The Ethos family of NPUs has been licensed by more than 20 partners to date, and early adopters of the new Ethos-U85 include Alif and Infineon.

“Machine learning workloads for the next generation of edge AI applications demand high performance in a power efficient manner,” said Reza Kazerounian, co-founder and president, Alif Semiconductor. “Alif was the first to market with an edge AI solution based on Arm Cortex-M55 and Ethos-U55, which will deliver the compute performance required for our next generation Ensemble family of microcontrollers and fusion processors to address future edge AI and vision use cases.”

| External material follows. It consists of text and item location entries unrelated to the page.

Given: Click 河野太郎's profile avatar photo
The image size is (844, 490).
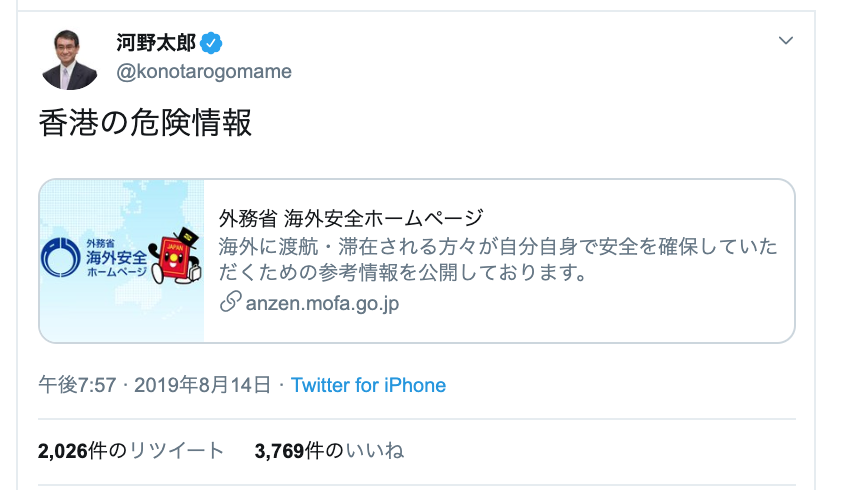Looking at the screenshot, I should point(70,59).
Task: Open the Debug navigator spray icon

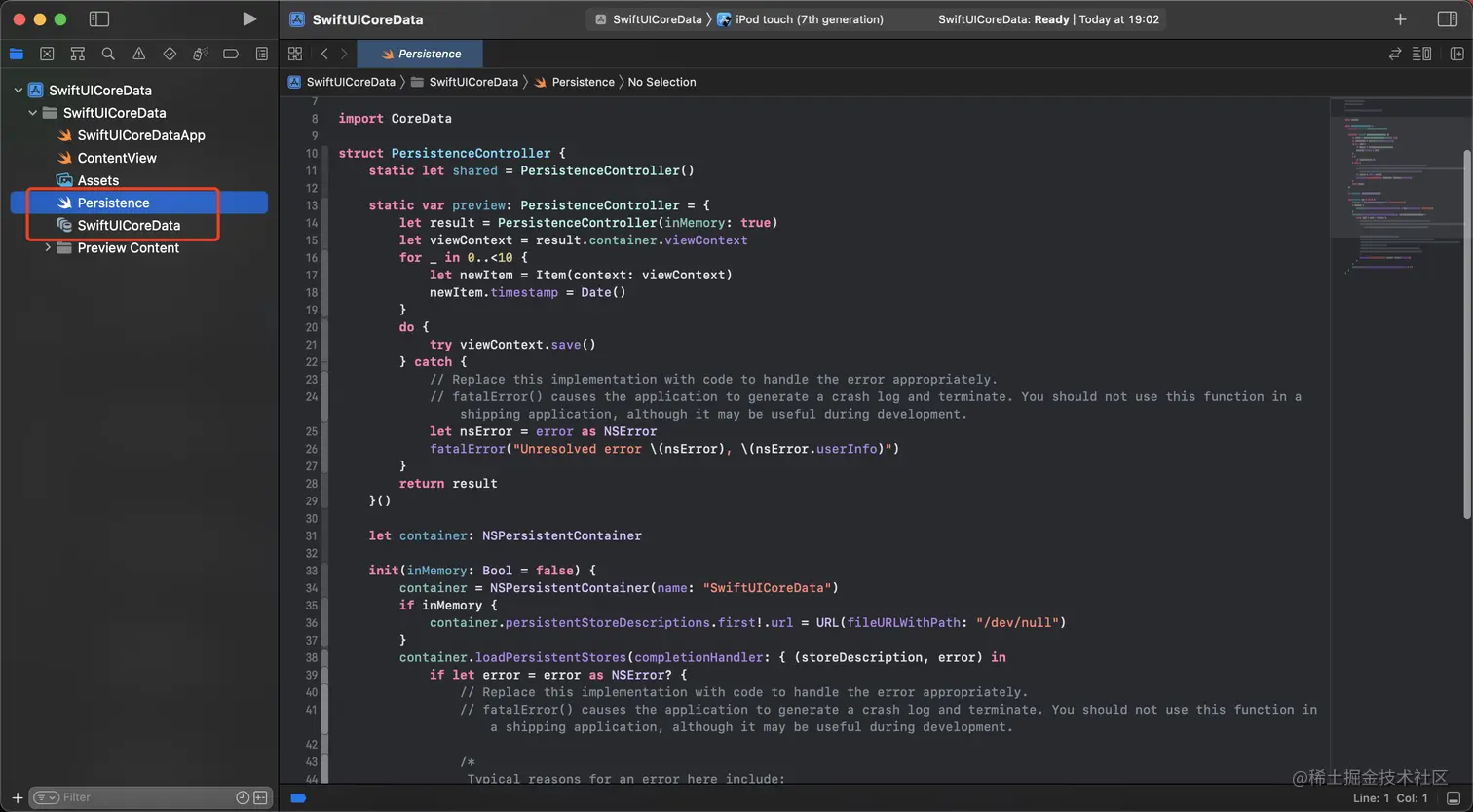Action: (200, 54)
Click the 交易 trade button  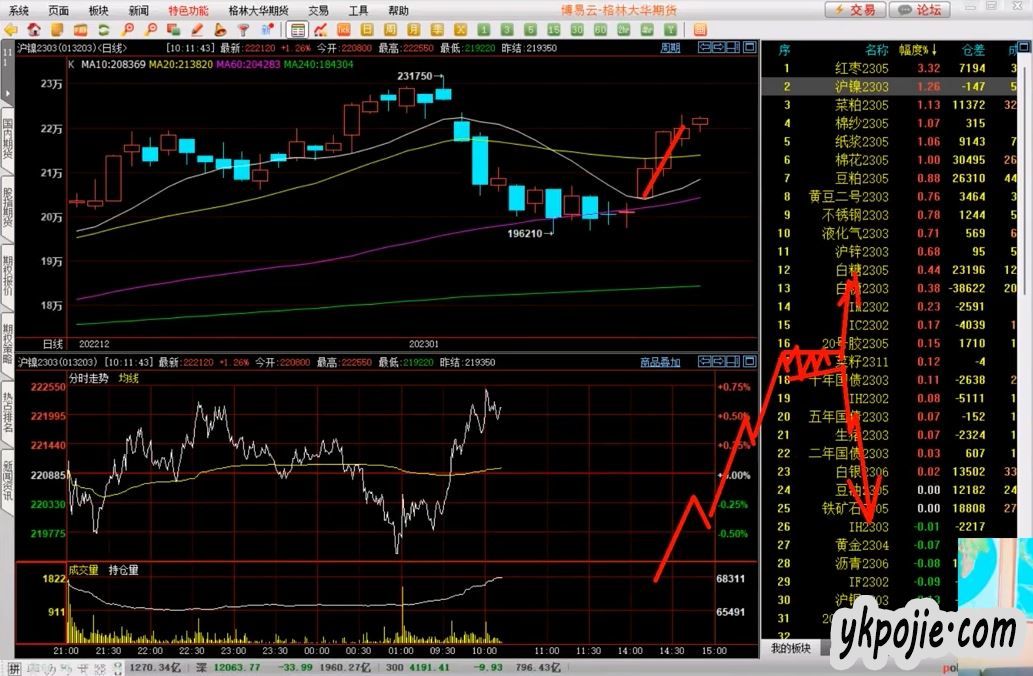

Arm has also introduced the Corstone-320 IoT Reference Design Platform, bringing together its Arm Cortex-M85 CPU, Mali-C55 Image Signal Processor and the Ethos-U85 NPU to support the broad range of edge AI applications for voice, audio, and vision, such as real time image classification and object recognition, or enabling voice assistants with natural language translation on smart speakers.

The platform includes software, tools, and support including Arm Virtual Hardware.

“This combination of hardware and software will help to accelerate product timelines by enabling software development to start ahead of silicon being available, rapidly improving time to market for these increasingly complex edge AI devices,” said Williamson.